— Start —
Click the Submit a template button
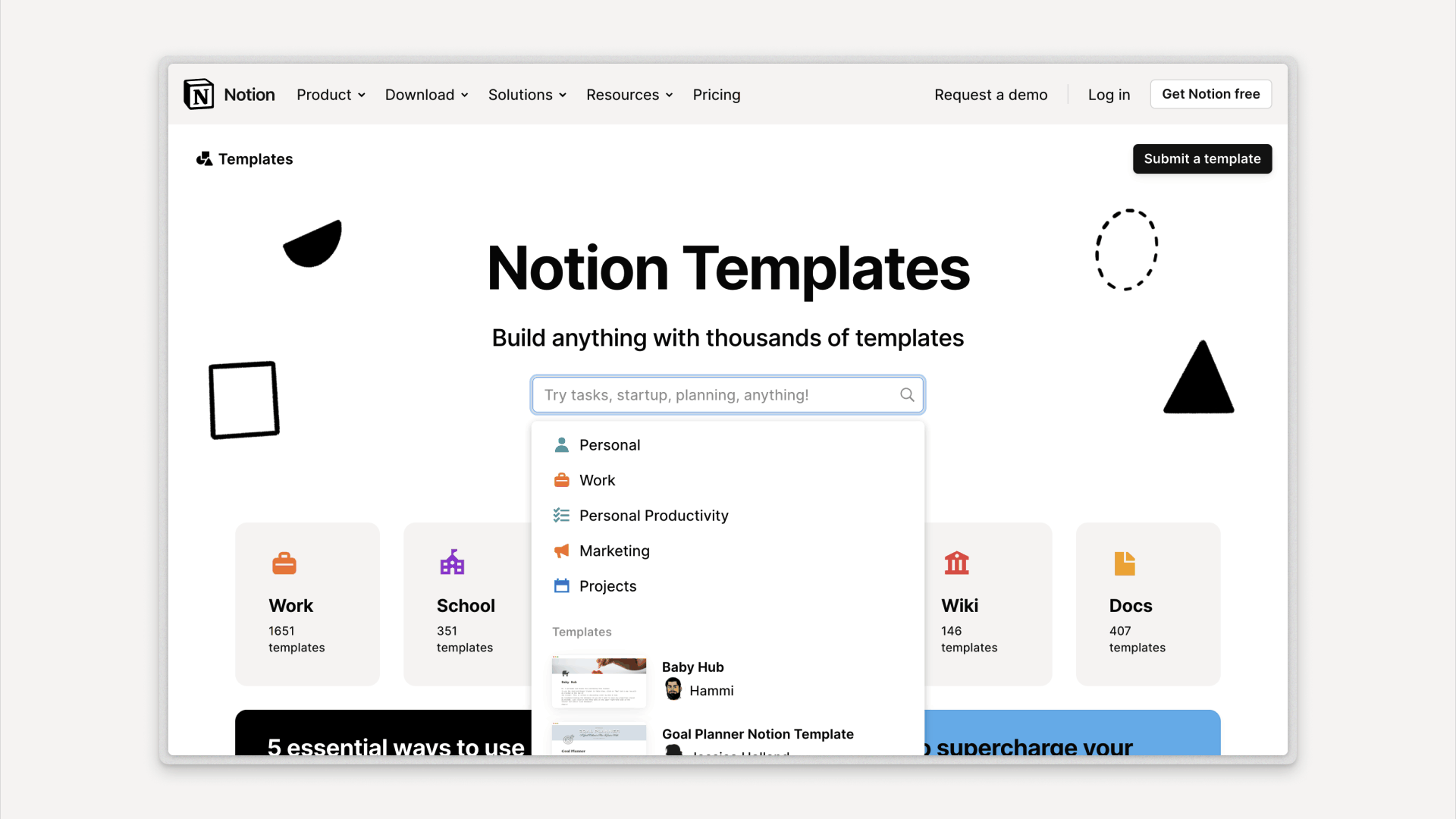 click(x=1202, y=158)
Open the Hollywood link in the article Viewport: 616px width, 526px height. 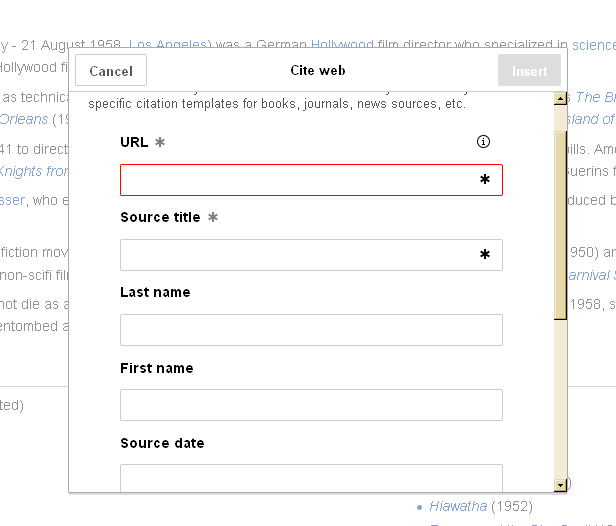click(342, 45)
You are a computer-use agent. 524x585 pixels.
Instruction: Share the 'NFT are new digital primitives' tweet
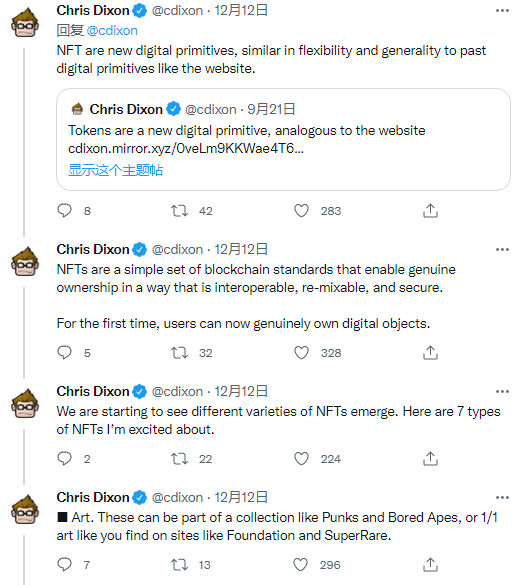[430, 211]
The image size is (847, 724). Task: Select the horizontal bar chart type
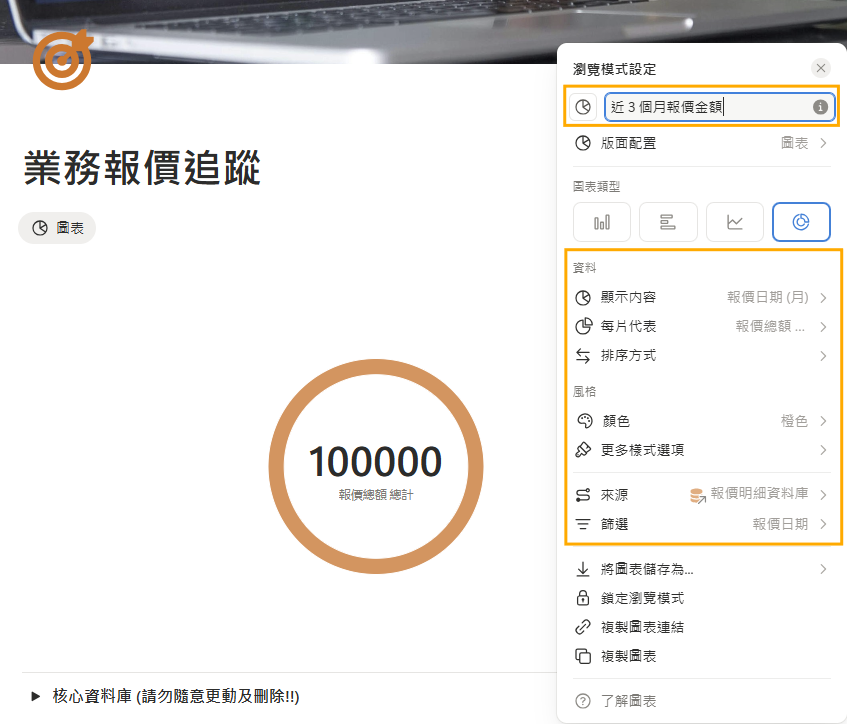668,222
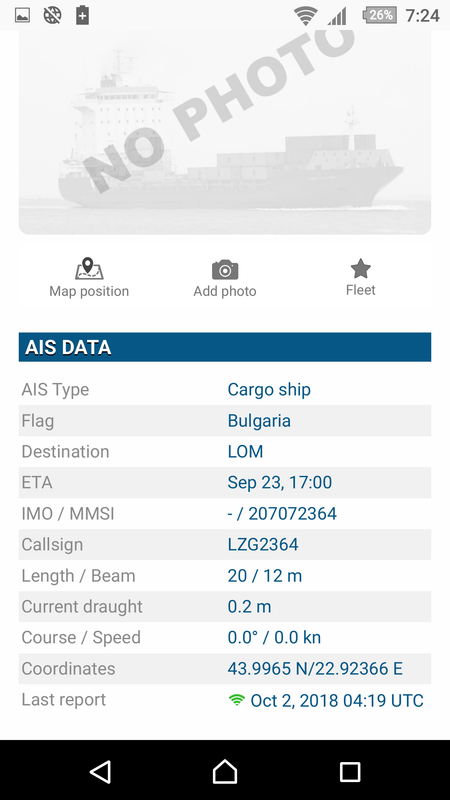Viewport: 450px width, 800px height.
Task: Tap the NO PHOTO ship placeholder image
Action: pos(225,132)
— End —
Description of the task: Reproduce word for word everything from the line containing "The image size" down to the end of the listing, and leave the pictures out.

Exercise answer:
The image size is (847, 724). Task: Select the horizontal bar chart type
668,222
Viewport: 450px width, 800px height.
Task: Tap the NO PHOTO ship placeholder image
Action: pos(225,132)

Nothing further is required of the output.